* [Work to do]:
Copy the records word for word, starting at the line containing "How do I perform: Click" and ending at the line containing "Click the Media", with both of those lines included.

* [Listed records]:
================================
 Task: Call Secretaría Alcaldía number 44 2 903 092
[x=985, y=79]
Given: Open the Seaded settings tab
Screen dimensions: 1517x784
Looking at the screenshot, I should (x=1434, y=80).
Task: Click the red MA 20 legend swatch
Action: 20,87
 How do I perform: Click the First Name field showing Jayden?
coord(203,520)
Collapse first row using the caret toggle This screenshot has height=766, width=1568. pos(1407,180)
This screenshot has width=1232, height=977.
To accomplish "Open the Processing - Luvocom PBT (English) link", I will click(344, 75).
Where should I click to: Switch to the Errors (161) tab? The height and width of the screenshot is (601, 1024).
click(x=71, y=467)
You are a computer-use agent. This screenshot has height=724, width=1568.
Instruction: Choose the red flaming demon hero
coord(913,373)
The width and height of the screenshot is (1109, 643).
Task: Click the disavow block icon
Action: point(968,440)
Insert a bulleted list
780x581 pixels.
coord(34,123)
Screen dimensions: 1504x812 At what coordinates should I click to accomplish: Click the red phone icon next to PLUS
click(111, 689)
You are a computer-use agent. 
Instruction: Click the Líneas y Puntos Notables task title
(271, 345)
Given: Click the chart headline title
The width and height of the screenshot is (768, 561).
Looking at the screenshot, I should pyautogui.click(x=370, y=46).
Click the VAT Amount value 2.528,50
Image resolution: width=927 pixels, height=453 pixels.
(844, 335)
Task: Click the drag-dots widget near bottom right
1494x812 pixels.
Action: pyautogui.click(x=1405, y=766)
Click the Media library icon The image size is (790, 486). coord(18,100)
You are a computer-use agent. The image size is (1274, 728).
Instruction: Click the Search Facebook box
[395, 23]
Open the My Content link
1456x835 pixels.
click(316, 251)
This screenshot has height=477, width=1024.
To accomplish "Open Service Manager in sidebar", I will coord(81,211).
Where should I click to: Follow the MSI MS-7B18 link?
================================
* [Written response]:
 How do I perform: Click the First Name field showing Jayden?
coord(203,520)
Collapse first row using the caret toggle This screenshot has height=766, width=1568. pos(1407,180)
This screenshot has width=1232, height=977.
To accomplish "Open the Processing - Luvocom PBT (English) link", I will click(344, 75).
Where should I click to: Switch to the Errors (161) tab? The height and width of the screenshot is (601, 1024).
click(x=71, y=467)
You are a computer-use agent. This screenshot has height=724, width=1568.
Instruction: Choose the red flaming demon hero
coord(913,373)
The width and height of the screenshot is (1109, 643).
Task: Click the disavow block icon
Action: point(968,440)
Insert a bulleted list
780x581 pixels.
coord(34,123)
Screen dimensions: 1504x812 At what coordinates should I click to accomplish: Click the red phone icon next to PLUS
click(111, 689)
You are a computer-use agent. 
Instruction: Click the Líneas y Puntos Notables task title
(271, 345)
Given: Click the chart headline title
The width and height of the screenshot is (768, 561).
Looking at the screenshot, I should pyautogui.click(x=370, y=46).
Click the VAT Amount value 2.528,50
Image resolution: width=927 pixels, height=453 pixels.
(844, 335)
Task: Click the drag-dots widget near bottom right
1494x812 pixels.
Action: pyautogui.click(x=1405, y=766)
Click the Media library icon The image size is (790, 486). coord(18,100)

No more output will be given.